DSAPROB28 - Editorial

Problem Statement:

Chef has a coin with 1 printed on one side and 2 printed on the other. Chef wants to determine how many different ways he can achieve a sum of S by flipping the coin any number of times.

Approach:

This problem can be approached using dynamic programming or recursion, where the goal is to find all possible sequences of coin flips that sum up to S. The recursive nature of the problem can be observed by noting that if we know the number of ways to achieve a sum S-1 and S-2, we can easily compute the number of ways to achieve S.

Recursive Approach:

1. Base Cases:

   • If S < 0, there is no valid sequence of flips that can sum to S, so we return 0.
   • If S == 0, there is exactly one way to achieve the sum 0—by not flipping the coin at all. So, we return 1.

2. Recursive Case:

   • To achieve a sum S, the last coin flip must either be 1 or 2.
   • If the last flip is 1, the problem reduces to finding the number of ways to achieve a sum of S-1.
   • If the last flip is 2, the problem reduces to finding the number of ways to achieve a sum of S-2.
   • Therefore, the total number of ways to achieve S is the sum of the ways to achieve S-1 and S-2.
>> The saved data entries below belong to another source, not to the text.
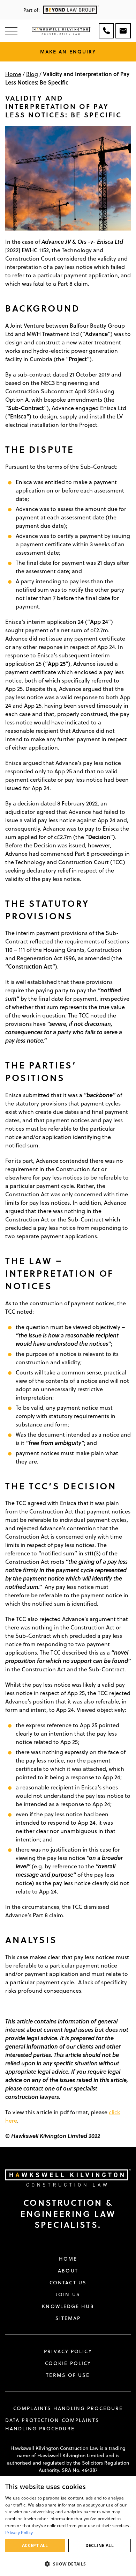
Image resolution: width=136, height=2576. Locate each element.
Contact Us (68, 2282)
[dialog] (68, 2526)
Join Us (68, 2294)
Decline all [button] (99, 2545)
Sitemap (68, 2318)
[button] (68, 2564)
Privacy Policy (68, 2351)
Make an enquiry (68, 51)
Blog (32, 74)
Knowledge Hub (68, 2306)
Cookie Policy (68, 2363)
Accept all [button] (35, 2545)
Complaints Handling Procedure (68, 2408)
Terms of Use (68, 2375)
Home (13, 74)
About (68, 2270)
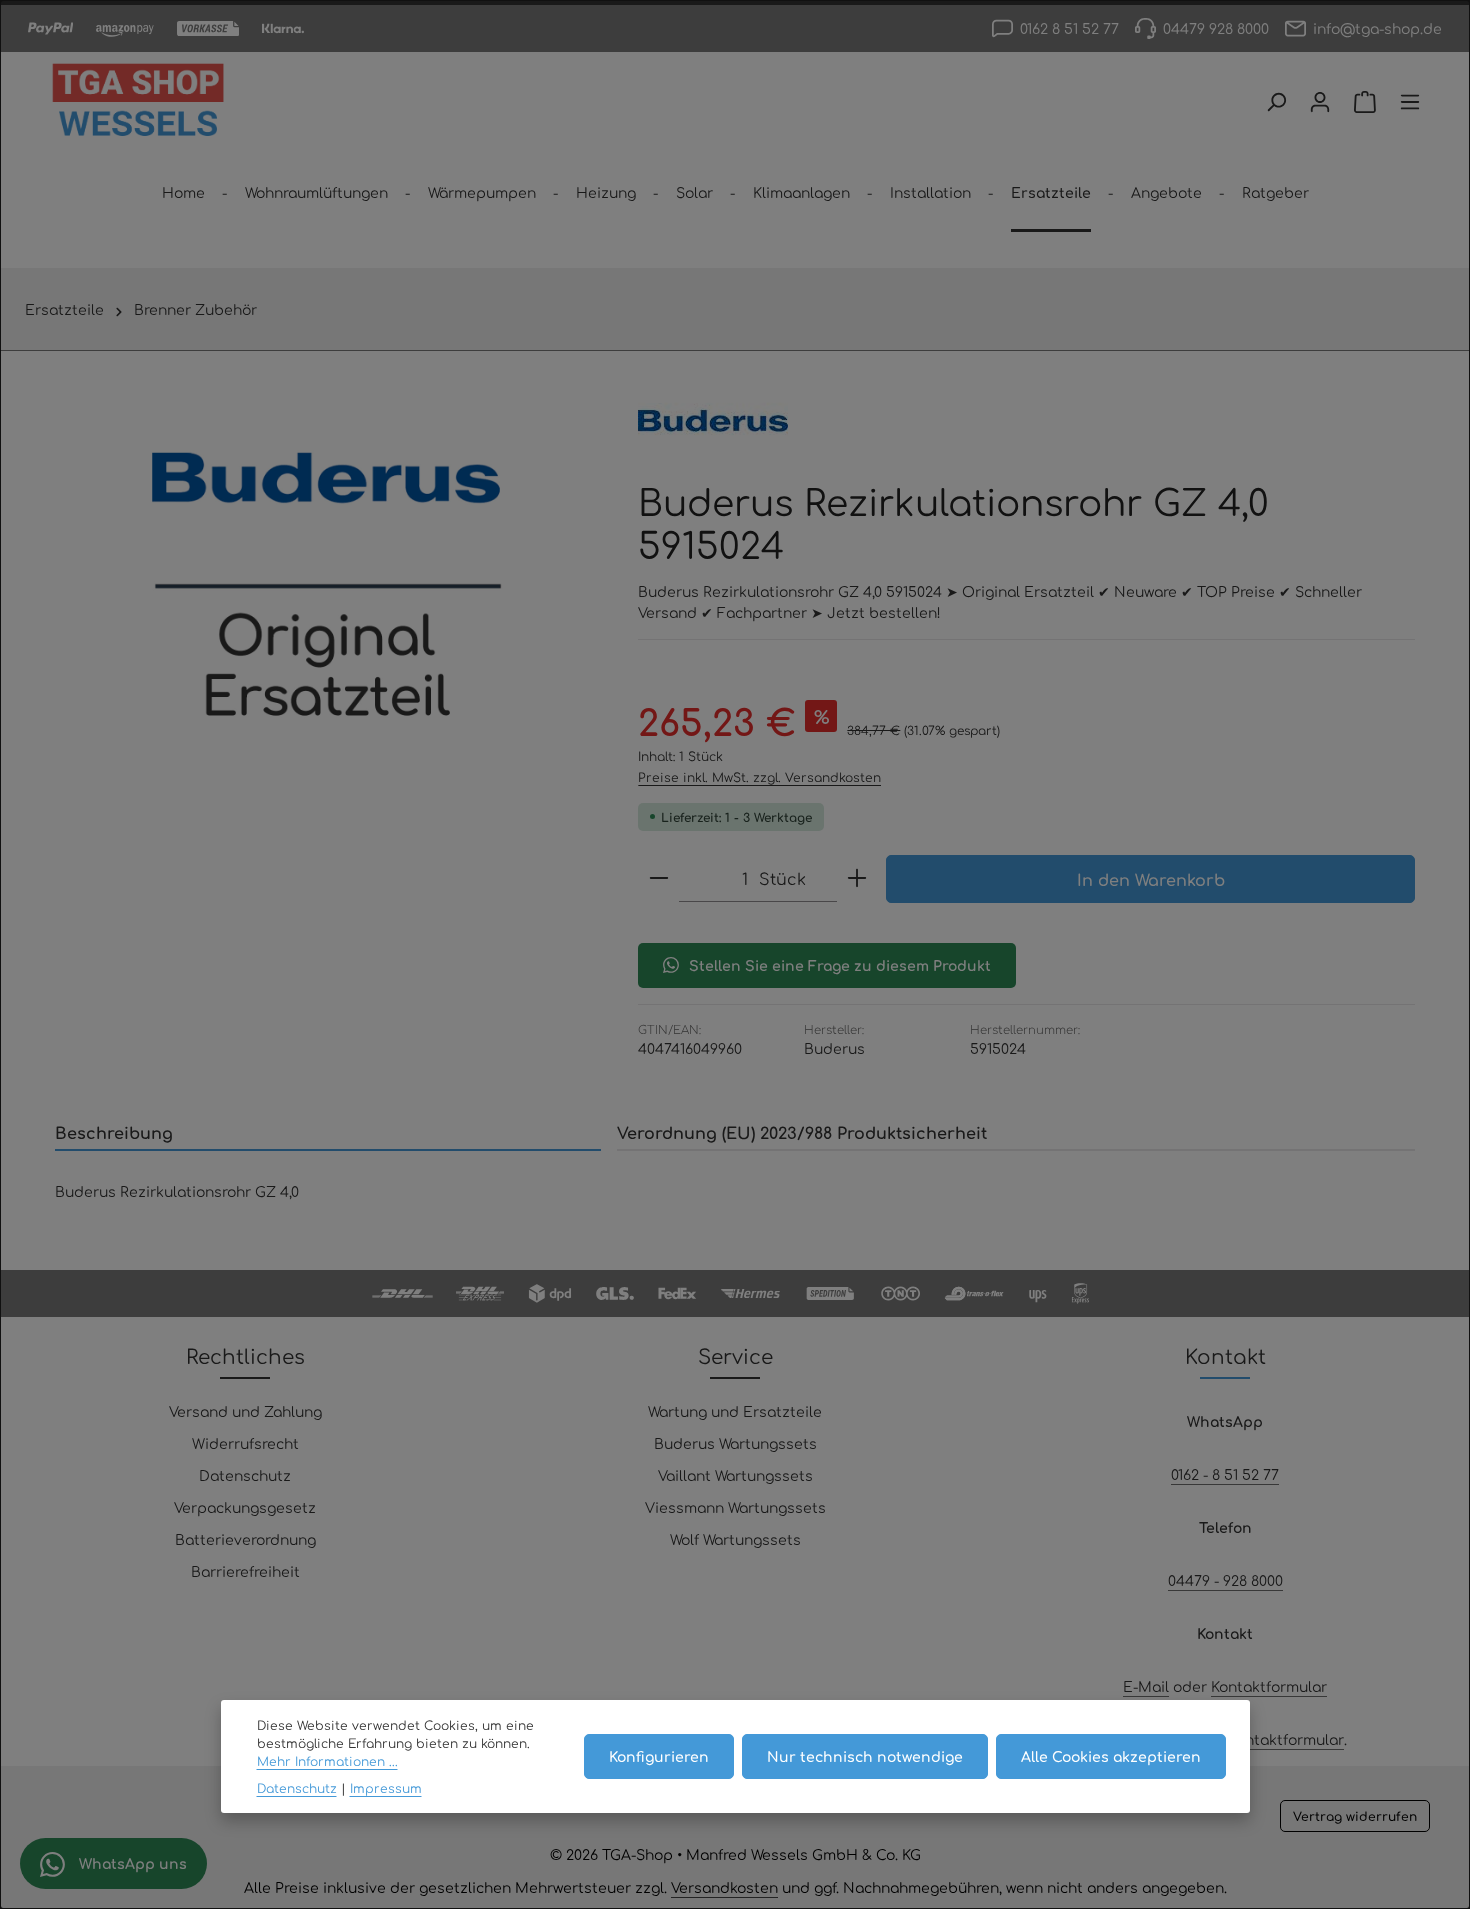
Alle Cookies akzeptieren (1111, 1756)
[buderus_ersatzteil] (326, 586)
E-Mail (1146, 1686)
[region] (326, 586)
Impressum (386, 1788)
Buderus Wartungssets (735, 1443)
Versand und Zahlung (245, 1411)
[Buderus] (713, 421)
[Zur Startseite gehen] (138, 102)
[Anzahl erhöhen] (857, 878)
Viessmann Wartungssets (735, 1507)
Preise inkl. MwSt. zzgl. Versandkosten (759, 777)
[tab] (328, 1133)
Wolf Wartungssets (735, 1539)
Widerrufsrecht (245, 1443)
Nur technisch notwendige (865, 1756)
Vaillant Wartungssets (735, 1475)
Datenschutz (245, 1475)
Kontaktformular (1269, 1686)
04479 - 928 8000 (1225, 1580)
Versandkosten (724, 1887)
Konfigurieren (659, 1756)
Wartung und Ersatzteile (735, 1411)
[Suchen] (1276, 102)
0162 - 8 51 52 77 (1225, 1474)
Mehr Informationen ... (327, 1762)
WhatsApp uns (131, 1863)
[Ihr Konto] (1320, 102)
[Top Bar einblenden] (1410, 102)
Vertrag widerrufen (1355, 1816)
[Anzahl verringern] (659, 878)
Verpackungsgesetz (245, 1507)
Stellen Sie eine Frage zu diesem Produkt (840, 965)
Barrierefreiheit (245, 1571)
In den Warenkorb (1151, 879)
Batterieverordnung (245, 1539)
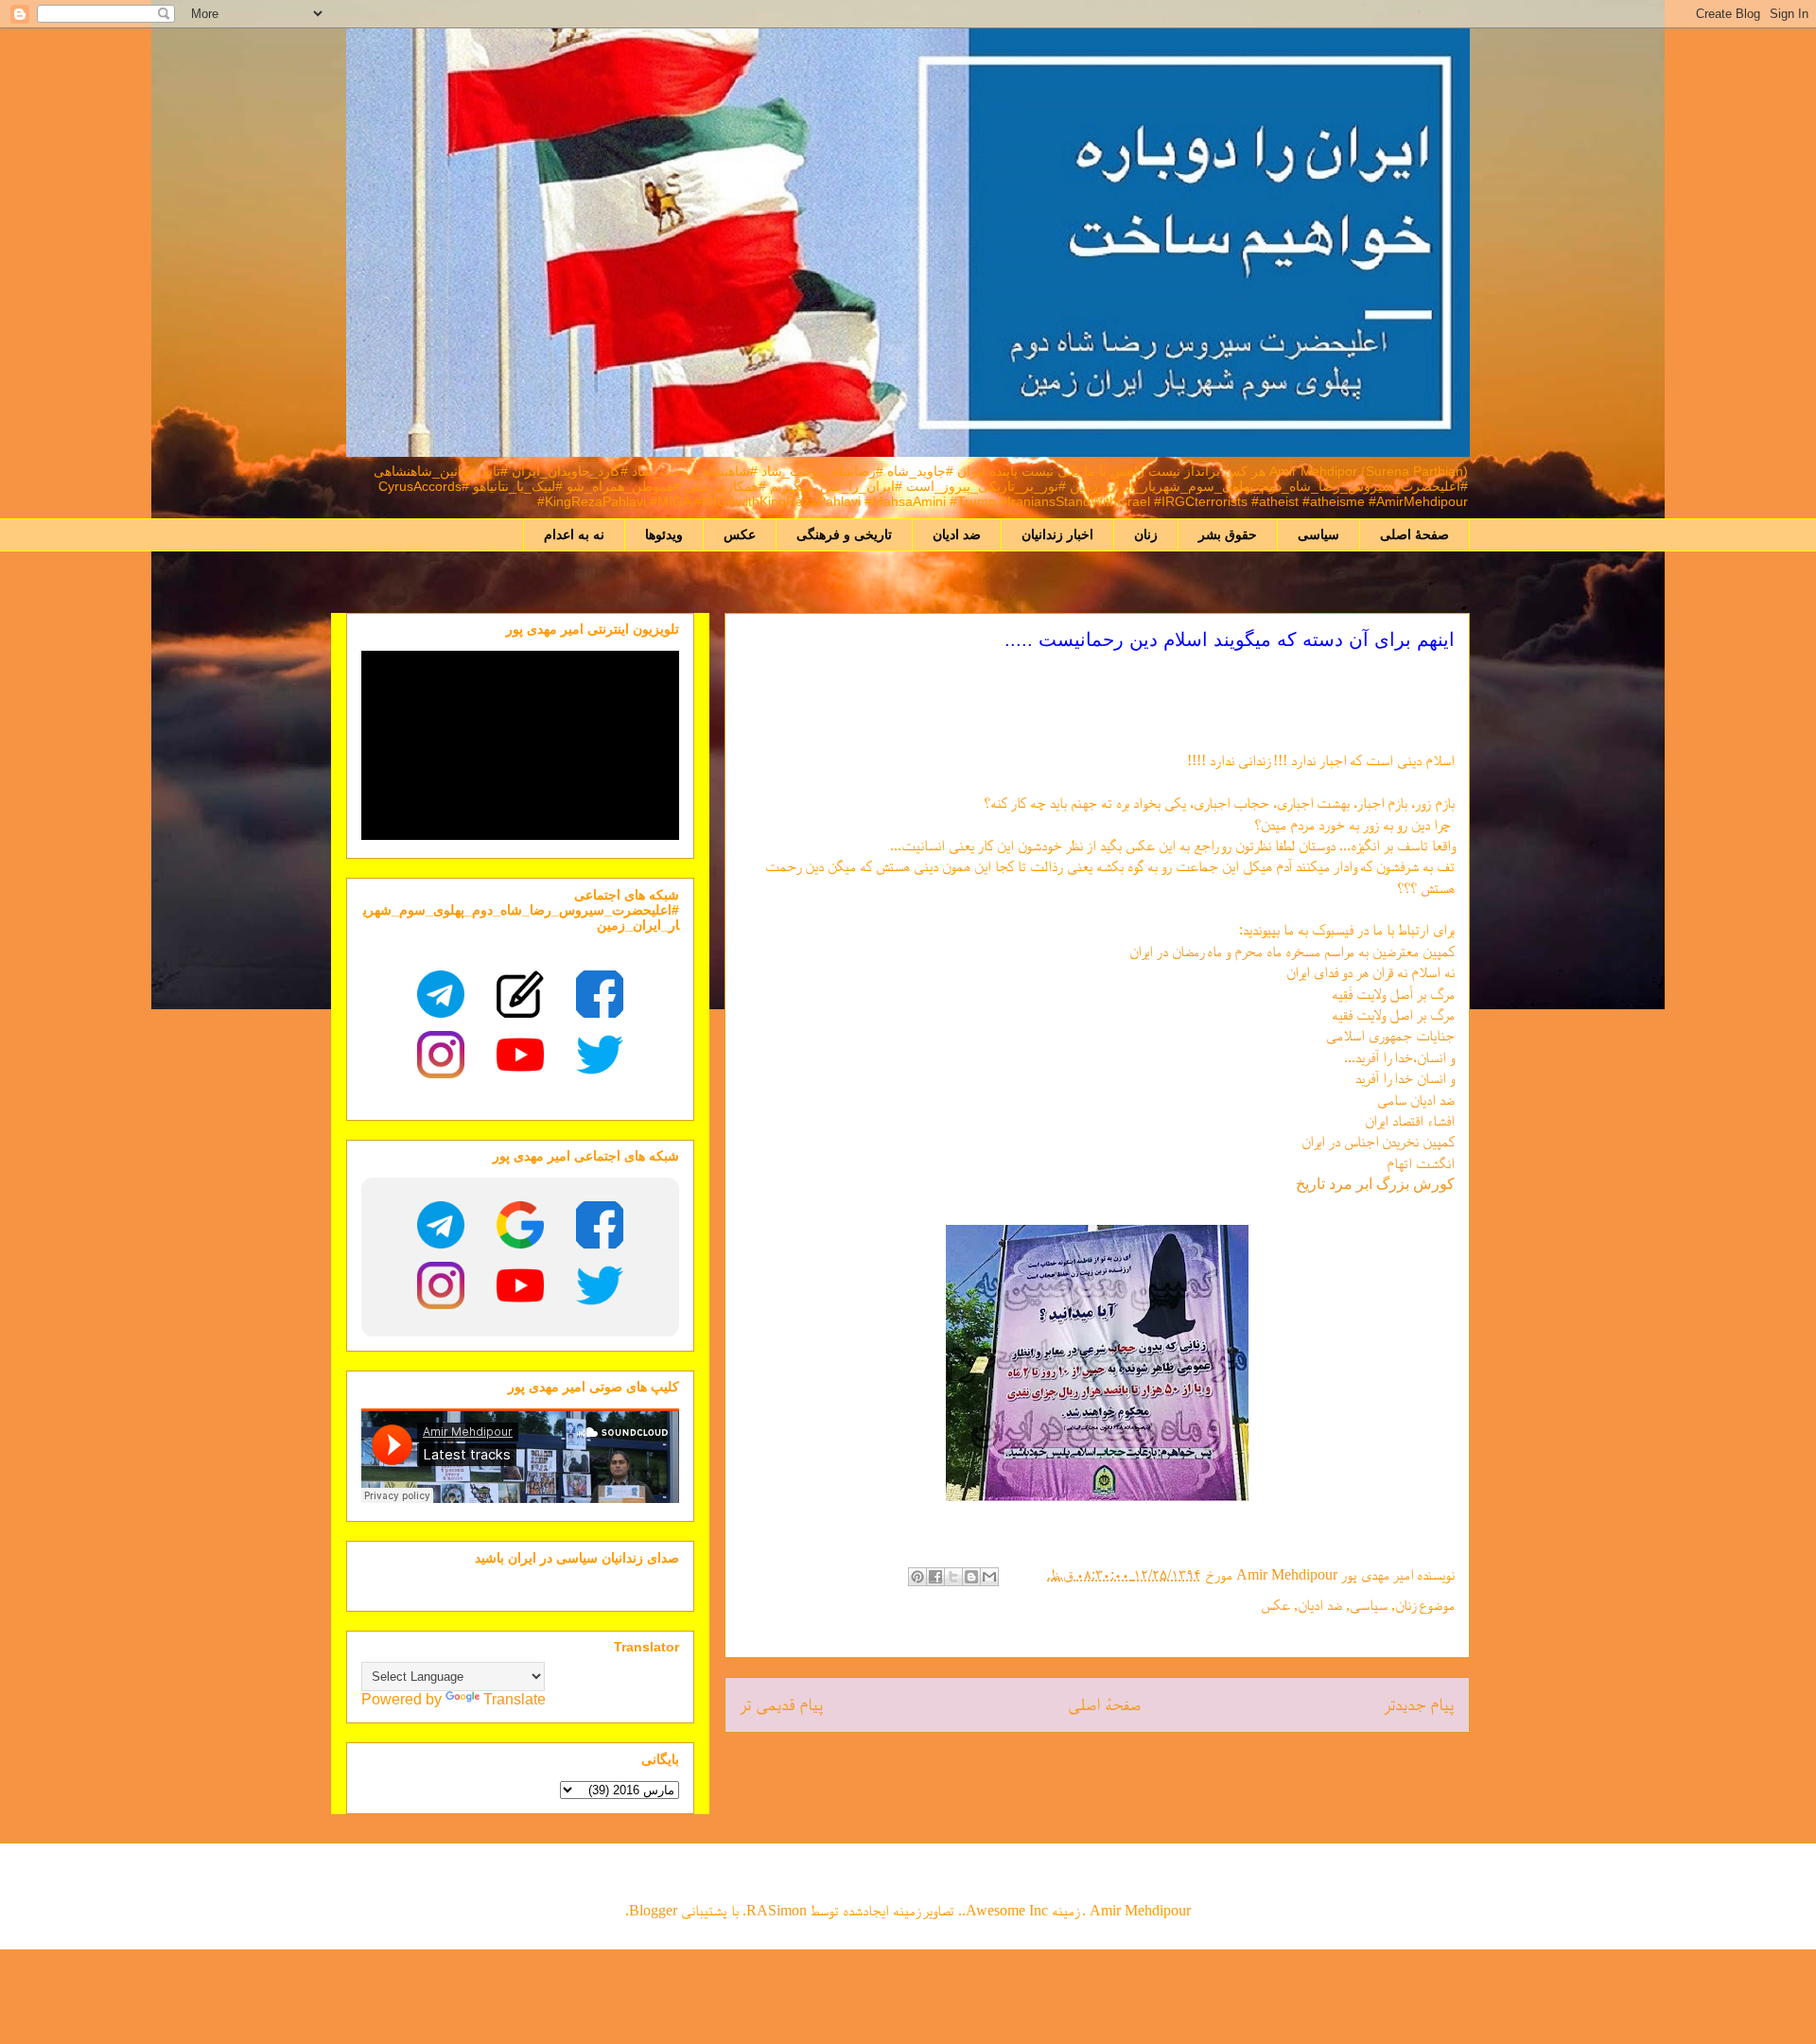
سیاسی (1318, 534)
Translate (514, 1699)
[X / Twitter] (599, 1054)
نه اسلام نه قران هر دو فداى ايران (1370, 972)
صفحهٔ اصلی (1414, 534)
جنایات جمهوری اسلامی (1390, 1035)
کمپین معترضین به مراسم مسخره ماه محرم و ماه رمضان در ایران (1292, 951)
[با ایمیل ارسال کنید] (989, 1576)
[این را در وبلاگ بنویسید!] (971, 1576)
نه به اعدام (574, 534)
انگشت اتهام (1421, 1163)
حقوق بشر (1227, 534)
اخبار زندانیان (1057, 534)
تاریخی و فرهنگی (844, 534)
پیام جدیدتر (1419, 1704)
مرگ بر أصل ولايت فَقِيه (1393, 994)
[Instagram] (440, 1054)
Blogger (653, 1910)
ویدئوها (664, 534)
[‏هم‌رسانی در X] (953, 1576)
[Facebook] (599, 994)
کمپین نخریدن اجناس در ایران (1378, 1141)
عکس (740, 534)
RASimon (776, 1910)
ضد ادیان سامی (1416, 1100)
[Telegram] (440, 994)
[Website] (520, 994)
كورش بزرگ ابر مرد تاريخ (1375, 1184)
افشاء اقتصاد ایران (1410, 1120)
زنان (1146, 534)
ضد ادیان (957, 534)
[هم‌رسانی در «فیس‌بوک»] (935, 1576)
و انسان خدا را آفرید (1405, 1078)
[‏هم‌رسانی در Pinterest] (917, 1576)
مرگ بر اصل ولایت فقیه (1393, 1014)
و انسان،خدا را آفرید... (1399, 1057)
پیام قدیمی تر (782, 1704)
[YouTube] (520, 1054)
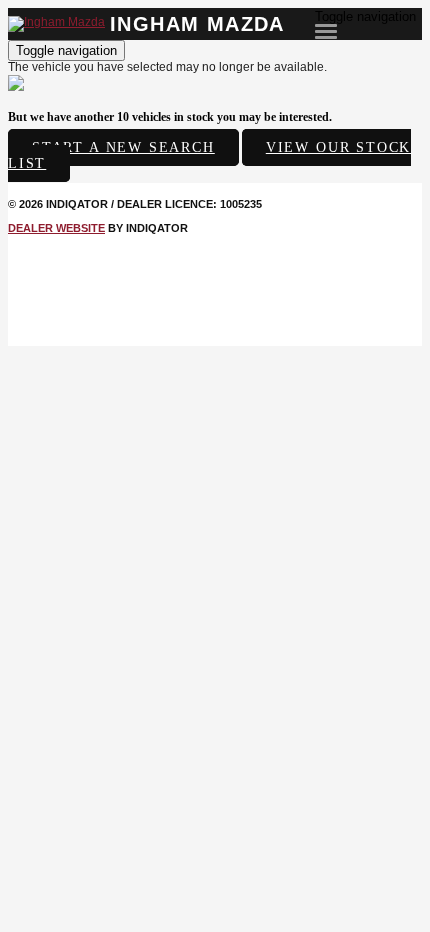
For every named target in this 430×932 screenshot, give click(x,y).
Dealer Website (56, 228)
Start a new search (123, 147)
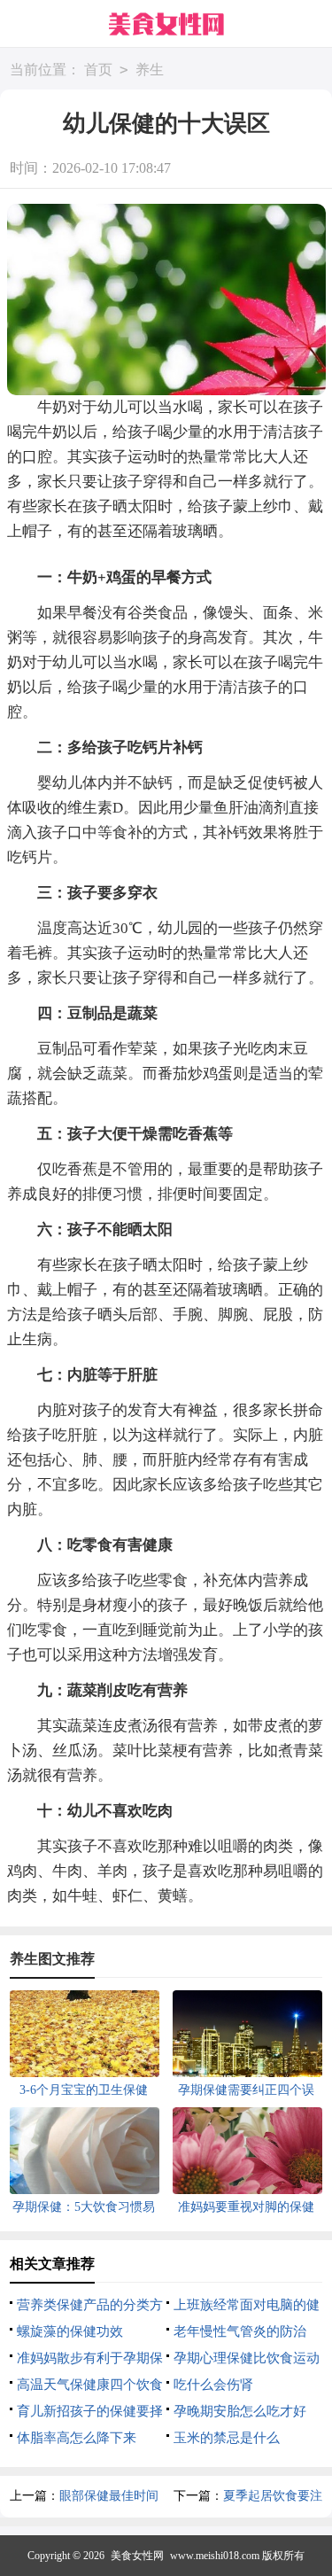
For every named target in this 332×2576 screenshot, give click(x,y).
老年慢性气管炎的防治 (240, 2331)
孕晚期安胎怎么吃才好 (240, 2411)
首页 (98, 69)
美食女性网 (137, 2555)
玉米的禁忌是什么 (227, 2438)
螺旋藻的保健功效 (70, 2331)
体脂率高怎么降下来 (76, 2438)
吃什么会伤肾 (213, 2385)
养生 (149, 69)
Note : For the given constraint, recursive approach is enough to pass the tests.

Complexity:

• Time Complexity: The time complexity of this recursive solution is O(2^S), which is exponential. This is because each call to countWays(S) makes two additional calls to smaller subproblems. While simple, this approach can be highly inefficient for large values of S.

Space Complexity:

• Space Complexity: The space complexity is O(S) due to the depth of the recursive call stack.

Optimization with Dynamic Programming:

To optimize the solution, we can use dynamic programming to avoid redundant calculations by storing the results of subproblems:

#include<bits/stdc++.h>
using namespace std;

// Memoization table to store results of subproblems
unordered_map<int, int> dp;

int countWays(int S) {
    // Base cases
    if (S < 0) return 0;  // No way to achieve a negative sum
    if (S == 0) return 1; // One way to achieve sum 0 (by not flipping any coins)

    // Check if the result is already in the memoization table
    if (dp.find(S) != dp.end()) return dp[S];

    // Recursively calculate the number of ways to achieve sum S
    dp[S] = countWays(S - 1) + countWays(S - 2);

    return dp[S];
}

int main() {
    int S;
    cin >> S;
    cout << countWays(S) << endl; // Output the result
    return 0;
}

• This top-down approach with memoization is much more efficient than a naive recursive solution. It ensures that each subproblem is solved only once, reducing the time complexity to O(S).